◆ **Stored records**:
***
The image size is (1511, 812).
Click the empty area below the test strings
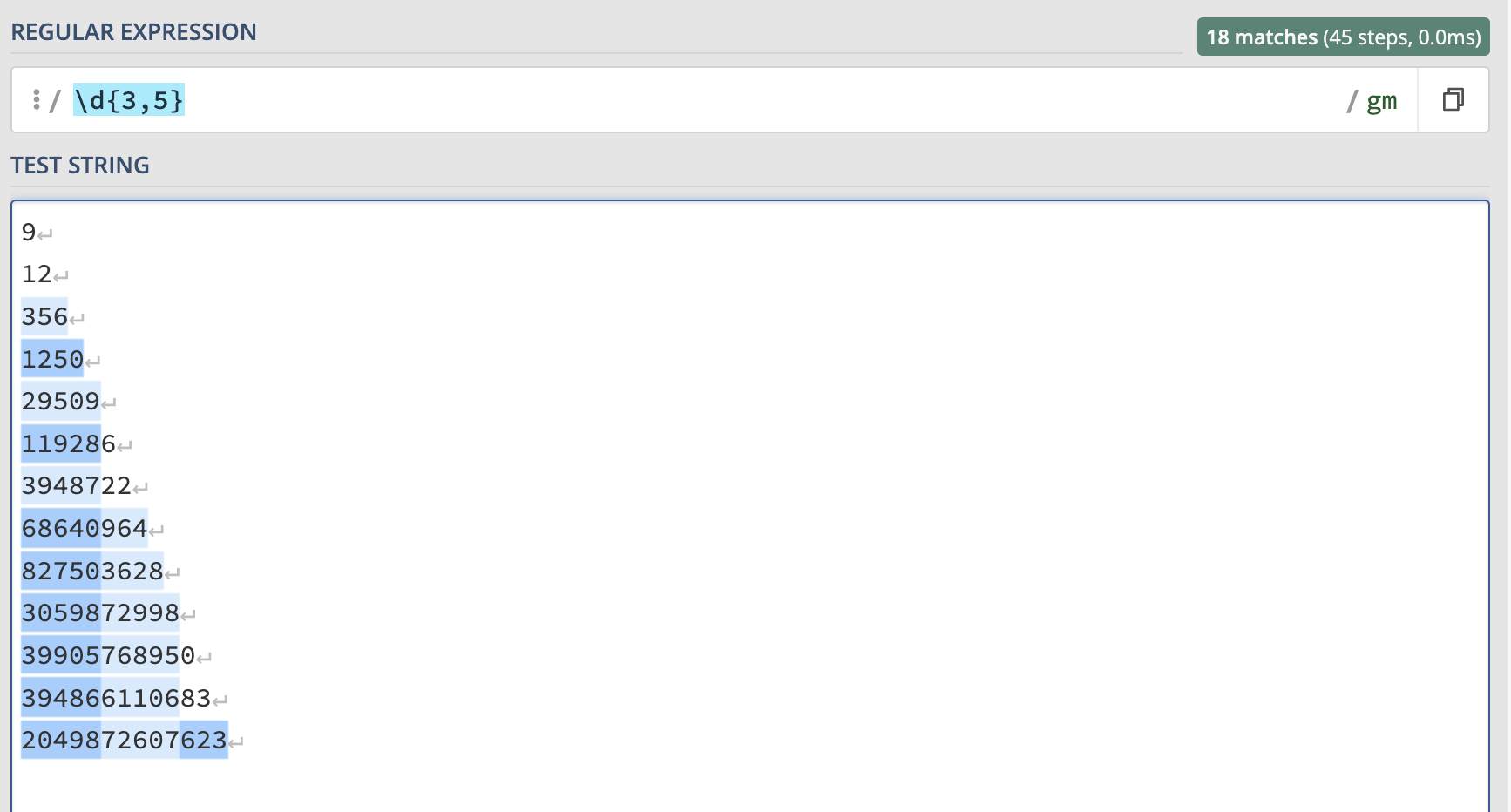[749, 784]
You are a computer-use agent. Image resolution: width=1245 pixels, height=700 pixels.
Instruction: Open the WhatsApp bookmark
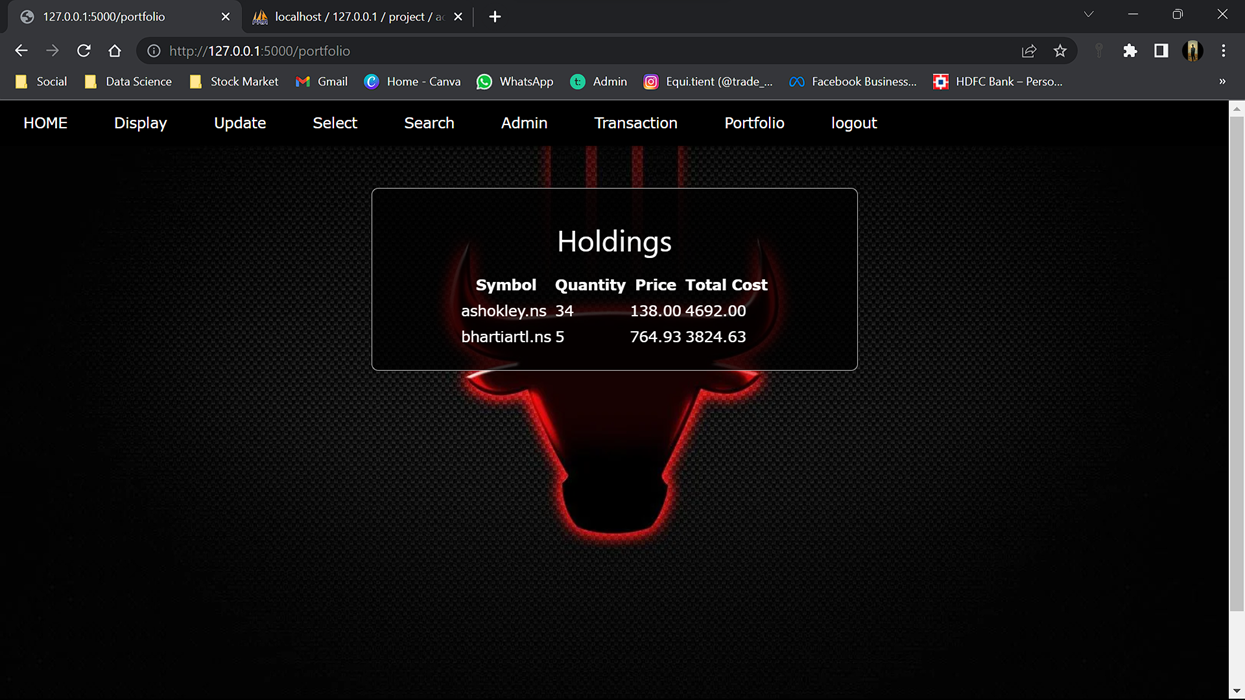click(514, 81)
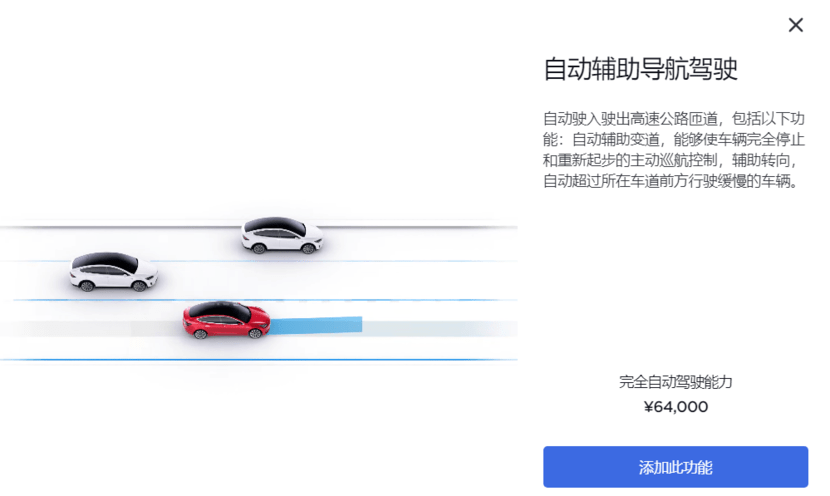Click the black glass roof of the top white car
Viewport: 830px width, 496px height.
[x=275, y=223]
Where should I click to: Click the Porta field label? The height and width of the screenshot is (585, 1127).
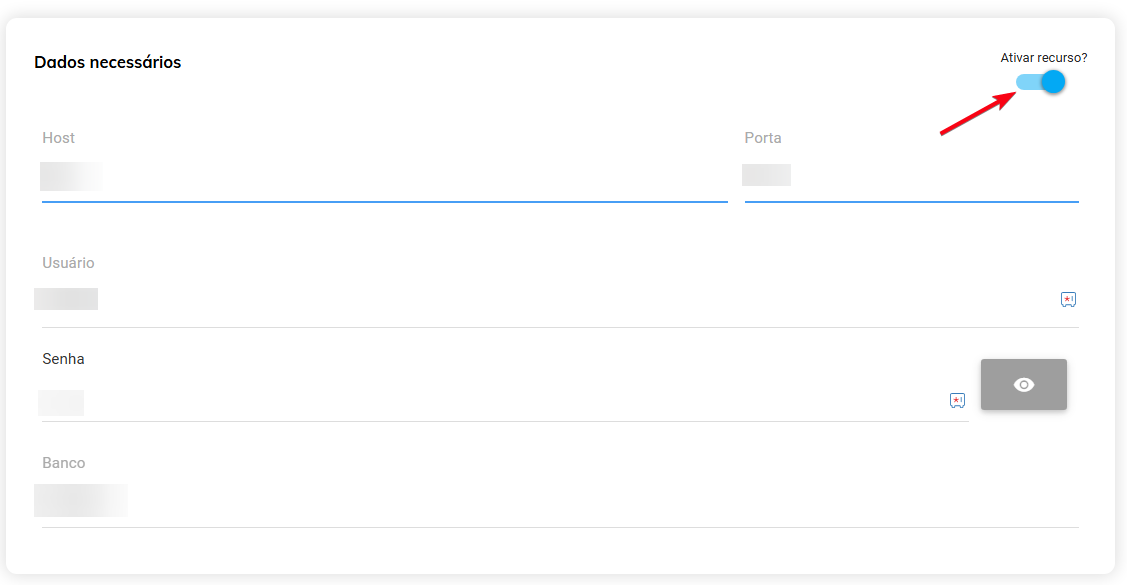pos(763,138)
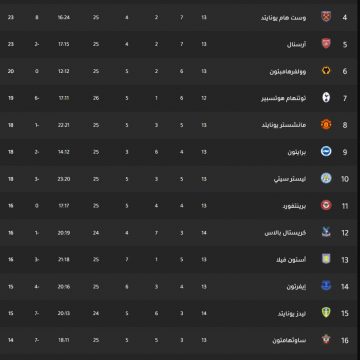Click the West Ham United club crest
Viewport: 360px width, 360px height.
[326, 17]
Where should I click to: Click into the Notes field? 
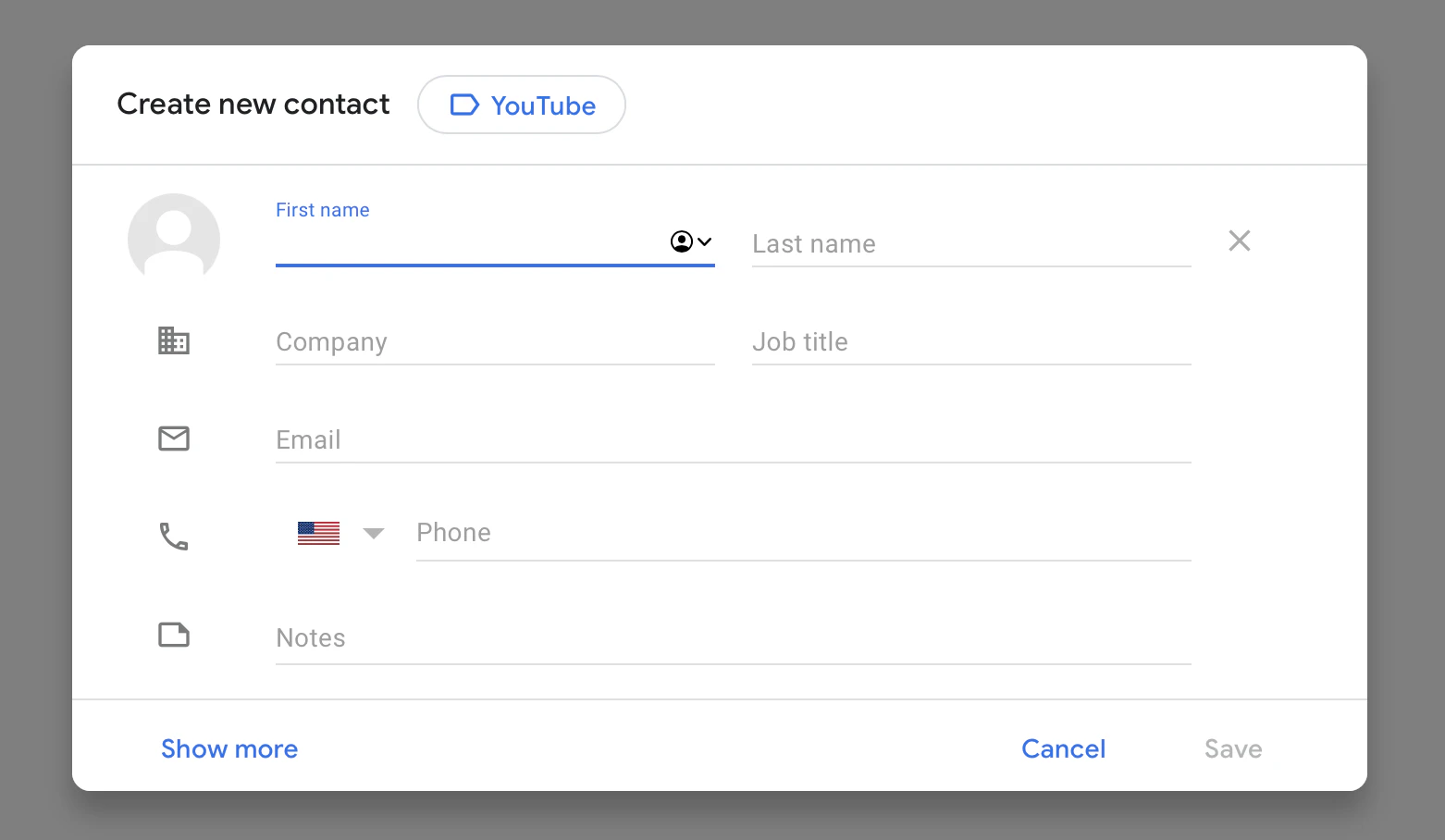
***
◆ **Aim of the exercise**:
Leave every picture out, and transcribe the data above exactly as it reads.

◆ **Expected answer**:
The image size is (1511, 812).
Click the empty area below the test strings
[749, 784]
You are a computer-use agent. Image resolution: width=1245 pixels, height=700 pixels.
Instruction: Open the WhatsApp bookmark
click(514, 81)
Click the black glass roof of the top white car
Viewport: 830px width, 496px height.
[x=275, y=223]
Where should I click to: Click the Porta field label? The height and width of the screenshot is (585, 1127).
pos(763,138)
Click the West Ham United club crest
Viewport: 360px width, 360px height.
[326, 17]
Where should I click to: Click into the Notes field? 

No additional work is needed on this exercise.